Tiny clipboard management in bash

Florent Teissier
3 min readJun 25, 2019

In a previous article I spoke about how I configured my machine, and I talked about an awesome little program called dmenu. Here is how you can use it to build a very simple clipboard history management in very few lines of code.
The goal of this script is to be able to browse the history of every thing you recently copy/paste. It can be very useful when you copied several things and you want to paste again something that is not in your clipboard anymore.

Dmenu

Dmenu strictly follow the Unix philosophy: it does one thing, and it does it well. It simply takes standard input and prompt a graphical menu and print to standard output the selected item. The menu it displays is very basic but it let you select your choice with your keyboard. You can use arrows keys or ctrl-p/ctrl-n. You can even filter out by typing the first letters of your choice and hit enter. It has some options, so you can customize the colors and other stuff.

dmenu in action

You can also choose to display the menu vertically with the option -l.

Writing the script

I took a basic approach:

First I need a script that record every text I copy to the clipboard and save it into a plain file. The script simply checks the content of xclip and append it to the file it is not already in. I chose to keep track of the last 5 items copied.
I can’t use crontab to run the script every second, because the minimum frequency you can run your script in with crontab is 1 minute.
So I had to use an infinite loop with `sleep 1` to run it every second.

#!/bin/bashMAX_SIZE=5
HISTORY_FILE=~/.copy-history
function main() {
createHistoryFile
while true
do
clip=$(xclip -o -selection clipboard)
if [ “$(grep -c “$clip” “$HISTORY_FILE”)” = 0 ]; then
echo “$clip” >> “$HISTORY_FILE”
nbLines=$(wc -l “$HISTORY_FILE” | cut -d ‘ ‘ -f1)
if [ “$nbLines” -gt “$MAX_SIZE” ]; then
sed -i ‘1d’ “$HISTORY_FILE”
fi
fi
sleep 1
done
}
function createHistoryFile() {
if [ ! -f $HISTORY_FILE ]; then
touch $HISTORY_FILE
fi
}
main

I launch the script in my i3 config

exec — no-startup-id ~/bin/copy-history &

There may be a way to trigger a callback every time you copy so you don’t check every second for nothing but i’m not aware of it.

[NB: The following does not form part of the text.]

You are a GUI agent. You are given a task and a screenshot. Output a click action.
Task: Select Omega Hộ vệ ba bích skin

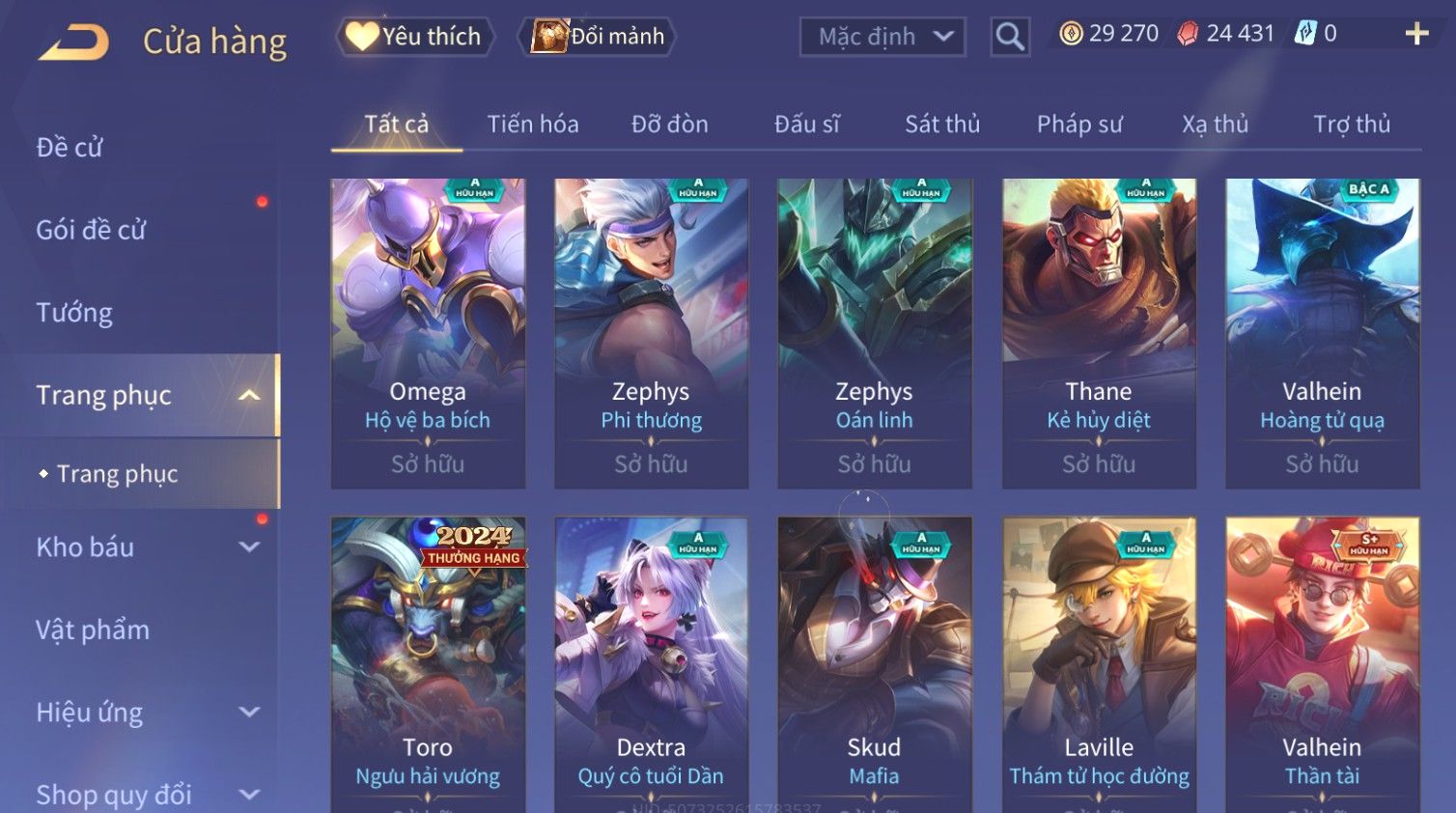[428, 333]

The second step is to write a script that read the content of the history file and feed it to dmenu and copy the selected item.

#!/bin/bash
CHOICE=$(tac ~/.copy-history | dmenu -l 10)
echo “$CHOICE” | xclip -selection c

Finally I set up a keyboard shortcut in my i3 config to trigger it.

bindsym $mod+slash exec ~/bin/history-dmenu
The script in action

Improvements

It’s a very basic and naive implementation. The next step is to handle multi-lines copied text. But I think it demonstrates how easily you can build cool and useful tool with few lines of code.